Reduce GHGs and earn more on the dairy farm

lanbia dairy farmers have been advised on how to reduce greenhouse gas emissions (GHGs).

What GHGs from farms cause problems?

Carbon dioxide (CO2), methane (CH4), and nitrous oxide (N02) cause problems.

The latter two are more significant in agriculture, so any reduction in them is very positive.

How much GHGs are generated on dairy farms?

A rough guide is to imagine that maintaining an average milking cow for one year gives the equivalent GHG emission of running a mid-sized petrol-driven car for one year, or 15,000 kilometres.

How can dairy farmers reduce emissions?

The simple answer is to be efficient.

You can improve efficiency on the farm, reduce greenhouse gases, and contribute to your bottom line profitability, in the following ways.

Extending the grazing season lowers GHG emissions in two ways.

Firstly, grazed grass in the early and late grazing season is a higher quality, more digestible feed than grass silage, leading to improvements in animal productivity, as well as reductions in the proportion of dietary energy lost as methane.

The shorter housing season leads to reduced slurry methane (CH4), and reduced nitrous oxide (N2O) emissions from storage, and reduced energy use in spreading.

The financial benefit comes from the improved output due to better quality feed, and from savings due to making less silage.

Increasing genetic merit, via EBI ratings, has the capacity to reduce emission intensities through four mechanisms.

Improving fertility reduces calving intervals and replacement rates, thus reducing enteric CH4 emissions per unit of dairy product.

Increasing milk yield per unit of grazed grass, and improving milk composition, increase the efficiency of production, which decreases emissions per unit of product.

Earlier calving increases the proportion of grazed grass in the diet and reduces culling and replacement rates.

Improved survival and health reduce deaths, and disease incidence, reducing replacement rates and emissions.

Nitrogen efficiency is boosted by increased use of clover in swards, thereby reducing N usage; by better nutrient management planning; by effective grazing management leading to high levels of grass production and utilization; by improvements in timing and application of fertiliser nitrogen; and by application of the most appropriate N fertiliser type for the prevailing conditions.

Improving manure management can reduce the GHG emissions associated with manure, through a transition from summer application to spring application of slurry, and through use of low-emission application methods.
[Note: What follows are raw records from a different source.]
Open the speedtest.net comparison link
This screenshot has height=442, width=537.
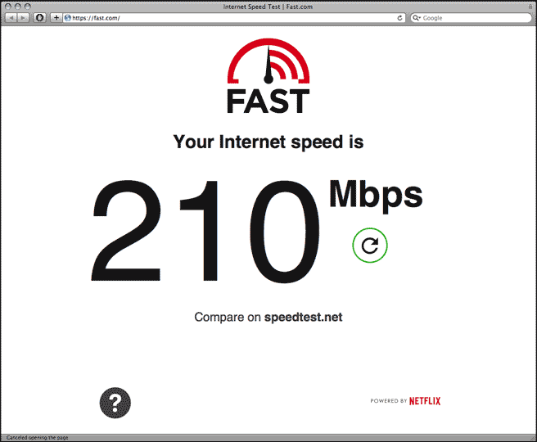[x=303, y=317]
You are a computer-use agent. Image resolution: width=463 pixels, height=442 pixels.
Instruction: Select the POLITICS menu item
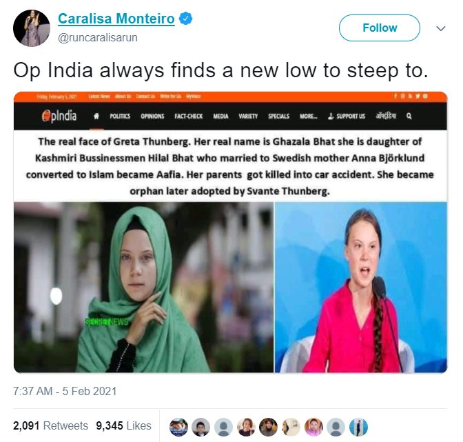(x=120, y=116)
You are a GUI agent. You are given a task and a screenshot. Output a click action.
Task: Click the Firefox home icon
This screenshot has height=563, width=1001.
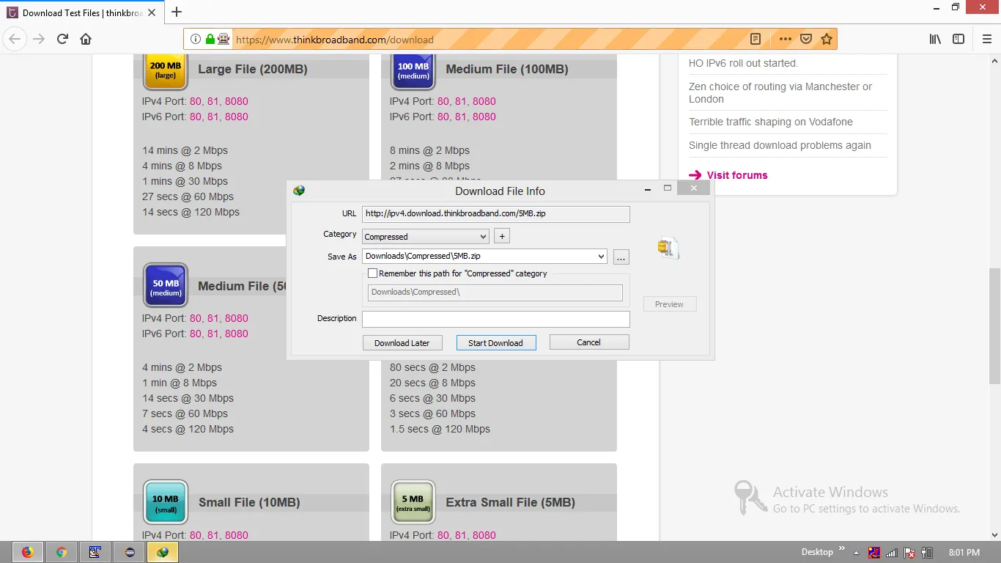86,40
Spring application reduces gas emissions following land spreading due to the more favourable weather conditions at that time of year.

And storage losses are reduced due to the shorter storage period.

The reduced ammonia loss increases the fertiliser replacement value of slurry, and therefore reduces the total fertiliser N inputs, and reduces emissions associated with fertiliser manufacture and spreading.

Low emission application technologies such as the trailing shoe reduce ammonia, and increase the fertiliser replacement value of slurry.

Improved utilisation of slurry reduces the amount of fertiliser to be purchased, and thus increases profitability.

More efficient energy use also reduces GHG emissions.

So make sure your plate cooler is working effectively.

Measure the temperature of your milk entering your bulk tank, and make sure it is not being pumped through too quickly.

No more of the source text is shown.